→ Task to complete:
Write out all the data again, exactly as it stands.

(Items from a data source)
Content starts
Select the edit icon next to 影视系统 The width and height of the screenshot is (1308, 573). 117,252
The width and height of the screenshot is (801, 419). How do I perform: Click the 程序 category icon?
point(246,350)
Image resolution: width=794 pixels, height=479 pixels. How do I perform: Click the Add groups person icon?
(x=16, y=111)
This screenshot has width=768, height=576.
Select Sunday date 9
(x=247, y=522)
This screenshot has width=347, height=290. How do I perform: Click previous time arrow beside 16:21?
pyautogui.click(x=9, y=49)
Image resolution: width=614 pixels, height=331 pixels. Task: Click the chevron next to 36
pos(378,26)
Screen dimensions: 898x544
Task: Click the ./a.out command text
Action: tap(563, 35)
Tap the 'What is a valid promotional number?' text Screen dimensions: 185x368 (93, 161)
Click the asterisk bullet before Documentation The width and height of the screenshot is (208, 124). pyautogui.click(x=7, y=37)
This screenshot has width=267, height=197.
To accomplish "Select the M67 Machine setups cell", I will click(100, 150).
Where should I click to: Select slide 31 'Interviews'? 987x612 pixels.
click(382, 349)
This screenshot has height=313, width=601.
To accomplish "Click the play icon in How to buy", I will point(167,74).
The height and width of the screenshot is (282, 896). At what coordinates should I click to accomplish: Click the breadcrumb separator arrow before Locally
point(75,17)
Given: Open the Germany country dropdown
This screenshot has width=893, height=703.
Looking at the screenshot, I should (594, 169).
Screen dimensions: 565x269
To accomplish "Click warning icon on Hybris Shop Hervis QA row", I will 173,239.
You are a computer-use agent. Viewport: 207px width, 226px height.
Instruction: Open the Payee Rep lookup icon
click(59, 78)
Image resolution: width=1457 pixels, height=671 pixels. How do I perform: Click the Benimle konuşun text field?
Content ends
→ Response to this task:
Select the edit icon next to 影视系统 The width and height of the screenshot is (1308, 573). 117,252
The width and height of the screenshot is (801, 419). How do I perform: Click the 程序 category icon?
point(246,350)
Image resolution: width=794 pixels, height=479 pixels. How do I perform: Click the Add groups person icon?
(x=16, y=111)
This screenshot has width=768, height=576.
Select Sunday date 9
(x=247, y=522)
This screenshot has width=347, height=290. How do I perform: Click previous time arrow beside 16:21?
pyautogui.click(x=9, y=49)
Image resolution: width=614 pixels, height=331 pixels. Task: Click the chevron next to 36
pos(378,26)
Screen dimensions: 898x544
Task: Click the ./a.out command text
Action: tap(563, 35)
Tap the 'What is a valid promotional number?' text Screen dimensions: 185x368 (93, 161)
Click the asterisk bullet before Documentation The width and height of the screenshot is (208, 124). pyautogui.click(x=7, y=37)
This screenshot has width=267, height=197.
To accomplish "Select the M67 Machine setups cell", I will click(100, 150).
Where should I click to: Select slide 31 'Interviews'? 987x612 pixels.
click(382, 349)
This screenshot has height=313, width=601.
To accomplish "Click the play icon in How to buy", I will point(167,74).
The height and width of the screenshot is (282, 896). At what coordinates should I click to accomplish: Click the breadcrumb separator arrow before Locally
point(75,17)
Given: Open the Germany country dropdown
This screenshot has width=893, height=703.
Looking at the screenshot, I should (594, 169).
Screen dimensions: 565x269
To accomplish "Click warning icon on Hybris Shop Hervis QA row", I will 173,239.
You are a computer-use agent. Viewport: 207px width, 226px height.
Instruction: Open the Payee Rep lookup icon
click(59, 78)
Image resolution: width=1457 pixels, height=671 pixels. How do I perform: Click the Benimle konuşun text field?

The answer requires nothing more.